Get a structure together in your new life – try to wake up at the same time each day, it doesn’t have to be 8am, find a time that works for you and make it realistic so you can get your 8-hour minimum sleep. Have proper meals at sensible times, you’re a bartender, you love flavour, play with food flavours not booze ones, you get to scratch that creative itch and do it whilst avoiding booze.
Find a ‘new work’ – You used to work too many hours a week, just because you aren’t using them for work those hours haven’t disappeared. Use them to do something other than sitting in-front of the TV or playing games on your phone. There are dozens of booze training programmes out there online currently but what about other skills? Learn a language, a new tool to your belt or pick up an old hobby.

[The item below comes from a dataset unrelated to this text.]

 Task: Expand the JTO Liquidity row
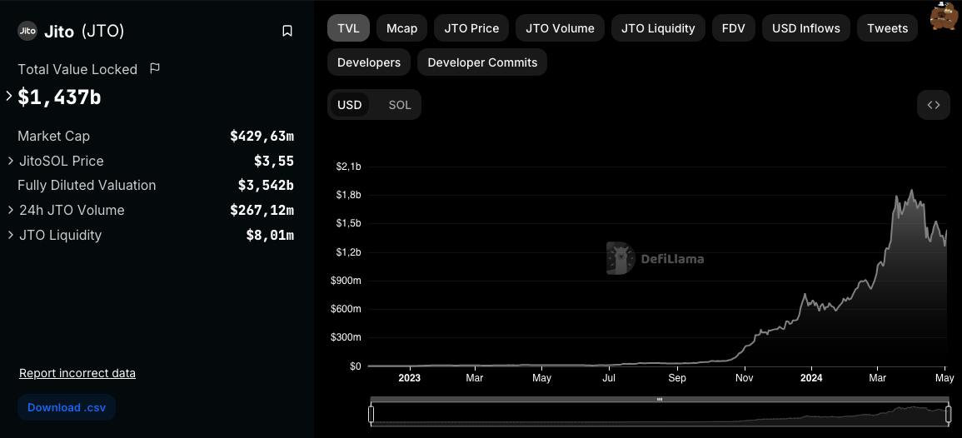click(10, 235)
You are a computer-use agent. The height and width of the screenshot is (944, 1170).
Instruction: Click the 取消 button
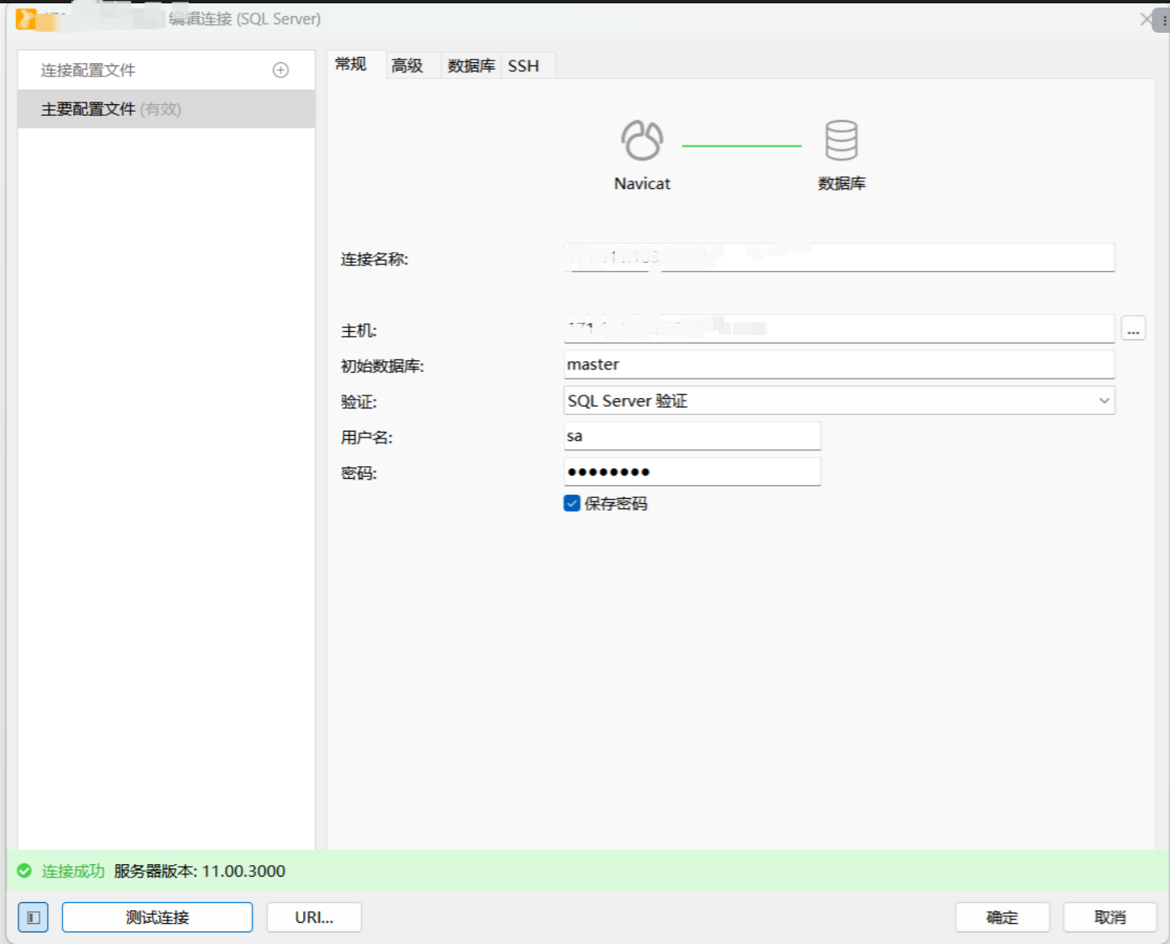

Exercise – Yeah I know, everyone is on about it. The thing is your job used you have you on your feet all the time and suddenly you are sedentary. Not only is being fit good for you physically but also mentally, on top of that you will be going back to work at some-point and you don’t want to get injured in the first week and have to take time off.
Chat – However you feel most comfortable. Voice, video, text, whatever, just keep in touch. Your job used to be very sociable, going from 100 to 0 is not good. It just takes a bit more effort now is all.
Enjoy it – Sure it’s weird and odd and unusual but it’s going to stay this way for a while. Whatever it is you enjoy whether it’s books, TV shows, movies, games, jigsaws, cooking etc make sure you do enjoy them. Find like-minded people and team up with them online. Have fun, just don’t have bottle of rum each time you do.
Booze free days – Nominate a few booze free days each week. Make it easier by doing something ‘special’ those days. Order a delivery treat, make popcorn and binge a boxset, go for a run (if that’s your bag), use the money you would have spent on booze to buy yourself a treat that day/week/month.
More tips can be found thanks to Tim Etherington-Judge and the Healthy Hospo team here.
Where can I turn for help?
If you are worried about yourself or someone else, have questions or need some advice there are many people out there who can help. Below are a list of sites with advice and phonelines or online chat options. Don’t hesitate of you think it would help.
We aren’t trying to be preachy, we aren’t saying don’t drink (unless you want to in which case awesome). Hell I’m not stopping, but I sure as shit know I drank more than usual in the first couple of weeks of lockdown and have enforced 3 days a week of no drinking on myself. I have every intention of enjoying myself when this lockdown is over, I just need to make sure both my health and my bank balance will allow it.
Just keep an extra eye on yourself and your mates right now.
Drink Aware – A UK-wide independent alcohol education charity. Alcohol Change UK – A merger of Alcohol Concern & Alcohol Research UK. They also have an App available (ignore the Dry Jan bit). The Drinks Trust – The hospitality charity that has been doing amazing work before and since the lockdown has a health and wellbeing helpline and is specifically dedicated to those in hospitality. Hospitality Health – A Scottish charity dedicated to supporting those who work in the hospitality industry.